# EXERCISE DESCRIPTION
What do the lines from the top of the data through the line with "This screenshot has height=480, width=640." say? Quote them exactly and include both ends.

+++

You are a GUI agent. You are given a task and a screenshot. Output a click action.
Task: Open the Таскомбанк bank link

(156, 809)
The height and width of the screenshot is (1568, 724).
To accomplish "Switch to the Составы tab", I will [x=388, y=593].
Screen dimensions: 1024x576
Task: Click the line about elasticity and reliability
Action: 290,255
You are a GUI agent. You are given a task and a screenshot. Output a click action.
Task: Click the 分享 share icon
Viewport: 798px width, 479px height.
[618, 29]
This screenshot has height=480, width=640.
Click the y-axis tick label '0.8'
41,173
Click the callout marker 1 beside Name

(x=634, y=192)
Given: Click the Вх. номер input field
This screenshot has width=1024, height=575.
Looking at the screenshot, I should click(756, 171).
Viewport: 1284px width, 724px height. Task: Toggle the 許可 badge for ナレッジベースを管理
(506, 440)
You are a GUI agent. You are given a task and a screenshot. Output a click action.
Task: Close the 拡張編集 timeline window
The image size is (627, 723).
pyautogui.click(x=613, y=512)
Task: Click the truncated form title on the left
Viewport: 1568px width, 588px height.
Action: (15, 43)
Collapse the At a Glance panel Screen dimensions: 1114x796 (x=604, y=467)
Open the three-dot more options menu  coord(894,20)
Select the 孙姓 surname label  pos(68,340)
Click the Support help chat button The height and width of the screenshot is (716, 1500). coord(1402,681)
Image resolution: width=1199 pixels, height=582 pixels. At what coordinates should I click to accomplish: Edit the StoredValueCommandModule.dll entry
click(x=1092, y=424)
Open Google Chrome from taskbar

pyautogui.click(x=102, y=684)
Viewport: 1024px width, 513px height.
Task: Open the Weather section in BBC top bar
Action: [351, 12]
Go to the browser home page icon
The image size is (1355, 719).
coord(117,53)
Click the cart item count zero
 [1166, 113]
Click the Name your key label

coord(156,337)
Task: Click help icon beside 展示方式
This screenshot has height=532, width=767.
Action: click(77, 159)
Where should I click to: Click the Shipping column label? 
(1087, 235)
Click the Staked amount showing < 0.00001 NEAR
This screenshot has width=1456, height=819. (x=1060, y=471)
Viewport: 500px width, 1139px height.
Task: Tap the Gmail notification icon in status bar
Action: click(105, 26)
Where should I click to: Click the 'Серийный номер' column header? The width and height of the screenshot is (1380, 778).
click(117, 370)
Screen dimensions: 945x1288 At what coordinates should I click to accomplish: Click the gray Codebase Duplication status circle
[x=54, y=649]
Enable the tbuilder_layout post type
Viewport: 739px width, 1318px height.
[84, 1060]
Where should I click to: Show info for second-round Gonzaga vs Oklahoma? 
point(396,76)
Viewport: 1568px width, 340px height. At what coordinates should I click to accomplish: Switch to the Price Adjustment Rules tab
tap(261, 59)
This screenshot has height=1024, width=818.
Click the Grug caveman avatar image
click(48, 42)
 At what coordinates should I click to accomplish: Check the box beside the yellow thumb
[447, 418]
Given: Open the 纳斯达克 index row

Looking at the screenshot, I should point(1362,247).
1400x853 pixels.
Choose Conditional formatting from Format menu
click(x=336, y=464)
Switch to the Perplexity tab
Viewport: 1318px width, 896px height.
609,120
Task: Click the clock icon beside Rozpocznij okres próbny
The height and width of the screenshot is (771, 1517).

+++

# WRITTEN RESPONSE
You are a GUI agent. You are given a task and a screenshot. Output a click action.
Task: Open the Таскомбанк bank link

(156, 809)
The height and width of the screenshot is (1568, 724).
To accomplish "Switch to the Составы tab", I will [x=388, y=593].
Screen dimensions: 1024x576
Task: Click the line about elasticity and reliability
Action: 290,255
You are a GUI agent. You are given a task and a screenshot. Output a click action.
Task: Click the 分享 share icon
Viewport: 798px width, 479px height.
[618, 29]
This screenshot has height=480, width=640.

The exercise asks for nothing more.